These BCJ filters have known problems related to the compression
ratio:
o Some types of files containing executable code (e.g. object
files, static libraries, and Linux kernel modules) have the
addresses in the instructions filled with filler values.
These BCJ filters will still do the address conversion, which
will make the compression worse with these files.
o Applying a BCJ filter on an archive containing multiple
similar executables can make the compression ratio worse than
not using a BCJ filter. This is because the BCJ filter
doesn't detect the boundaries of the executable files, and
doesn't reset the address conversion counter for each
executable.
Both of the above problems will be fixed in the future in a new
filter. The old BCJ filters will still be useful in embedded
systems, because the decoder of the new filter will be bigger
and use more memory.

Entries on locating words and elements
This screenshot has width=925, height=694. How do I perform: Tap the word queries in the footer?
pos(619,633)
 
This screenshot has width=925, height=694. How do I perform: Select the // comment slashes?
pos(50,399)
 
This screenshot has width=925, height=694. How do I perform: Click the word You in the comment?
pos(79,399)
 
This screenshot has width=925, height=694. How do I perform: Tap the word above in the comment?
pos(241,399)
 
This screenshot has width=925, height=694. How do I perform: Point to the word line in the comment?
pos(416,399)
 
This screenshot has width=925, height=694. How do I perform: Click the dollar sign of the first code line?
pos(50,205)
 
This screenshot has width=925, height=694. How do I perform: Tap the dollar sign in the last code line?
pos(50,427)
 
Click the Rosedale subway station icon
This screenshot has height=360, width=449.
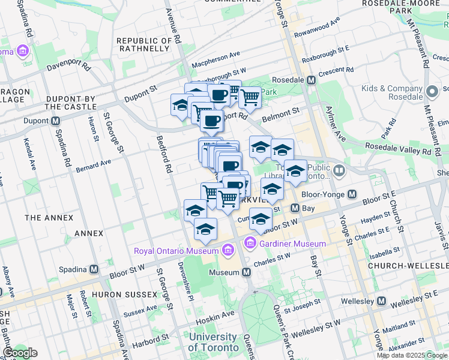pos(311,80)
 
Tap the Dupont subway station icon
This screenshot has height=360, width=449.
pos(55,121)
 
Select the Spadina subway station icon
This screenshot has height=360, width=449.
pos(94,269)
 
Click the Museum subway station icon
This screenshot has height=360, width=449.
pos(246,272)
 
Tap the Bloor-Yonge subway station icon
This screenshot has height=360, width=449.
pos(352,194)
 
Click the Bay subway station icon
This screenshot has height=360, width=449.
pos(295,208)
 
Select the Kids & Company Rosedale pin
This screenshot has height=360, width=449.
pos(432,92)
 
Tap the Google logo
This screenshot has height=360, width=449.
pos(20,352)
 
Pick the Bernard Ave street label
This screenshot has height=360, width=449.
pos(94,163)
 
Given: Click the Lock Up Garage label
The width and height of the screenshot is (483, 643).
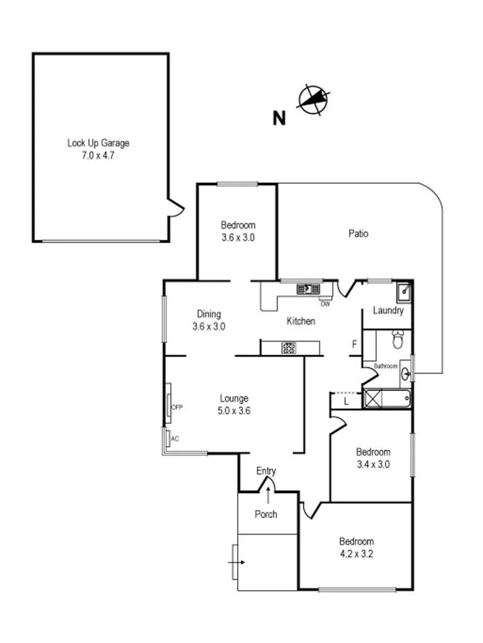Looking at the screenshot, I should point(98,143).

Required tasks
1. In the BCJ filter notes, why will the old BCJ filters still be useful in embedded systems?
2. For each statement, say whether it agrees with the BCJ filter notes, and quote the words that decide it.
(a) A BCJ filter detects the boundaries of the executable files in an archive.
(b) Linux kernel modules are one example of files whose instruction addresses are filled with filler values.
(c) Both problems described are to be fixed in a new filter.

Solutions to the exercise
1. Because the decoder of the new filter will be bigger and use more memory.

2.
(a) No: "doesn't detect the boundaries of the executable files"
(b) Yes: "(e.g. object files, static libraries, and Linux kernel modules) have the addresses in the instructions filled with filler values"
(c) Yes: "Both of the above problems will be fixed in the future in a new filter."